Entries taken from a collection:
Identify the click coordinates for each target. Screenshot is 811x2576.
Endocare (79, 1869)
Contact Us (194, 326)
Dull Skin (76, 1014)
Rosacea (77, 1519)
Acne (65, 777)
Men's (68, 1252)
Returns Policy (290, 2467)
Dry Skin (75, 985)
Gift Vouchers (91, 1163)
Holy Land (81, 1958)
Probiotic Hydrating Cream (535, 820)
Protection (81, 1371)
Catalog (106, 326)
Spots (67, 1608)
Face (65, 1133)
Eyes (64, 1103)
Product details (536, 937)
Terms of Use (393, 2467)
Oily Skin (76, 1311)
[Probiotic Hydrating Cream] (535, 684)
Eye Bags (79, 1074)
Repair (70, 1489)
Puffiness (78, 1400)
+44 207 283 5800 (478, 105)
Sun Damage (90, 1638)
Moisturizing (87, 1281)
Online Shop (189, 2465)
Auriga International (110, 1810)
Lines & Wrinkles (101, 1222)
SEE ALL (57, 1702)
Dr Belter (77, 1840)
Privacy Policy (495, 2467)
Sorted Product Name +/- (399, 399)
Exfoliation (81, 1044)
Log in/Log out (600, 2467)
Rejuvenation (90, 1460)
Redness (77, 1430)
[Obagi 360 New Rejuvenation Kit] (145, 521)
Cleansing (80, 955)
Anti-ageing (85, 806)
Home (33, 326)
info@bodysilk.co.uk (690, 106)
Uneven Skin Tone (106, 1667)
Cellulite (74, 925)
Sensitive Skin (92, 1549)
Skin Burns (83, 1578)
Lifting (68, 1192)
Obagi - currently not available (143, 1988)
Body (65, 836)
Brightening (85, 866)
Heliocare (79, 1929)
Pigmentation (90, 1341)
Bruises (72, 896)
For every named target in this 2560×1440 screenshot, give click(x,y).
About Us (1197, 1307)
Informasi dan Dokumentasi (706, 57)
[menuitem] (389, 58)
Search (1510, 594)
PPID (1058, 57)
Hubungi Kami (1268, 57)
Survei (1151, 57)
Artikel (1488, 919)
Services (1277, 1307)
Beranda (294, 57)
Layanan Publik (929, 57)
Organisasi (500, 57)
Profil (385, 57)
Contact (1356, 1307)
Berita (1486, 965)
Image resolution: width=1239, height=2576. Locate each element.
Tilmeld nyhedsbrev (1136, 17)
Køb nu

What to do: Only a word-for-word repetition of the lines from the one containing "Contact (1356, 1307)" to the final line of the data above counts as the answer.

Finished exercise:
Contact (1356, 1307)
Berita (1486, 965)
Image resolution: width=1239, height=2576. Locate each element.
Tilmeld nyhedsbrev (1136, 17)
Køb nu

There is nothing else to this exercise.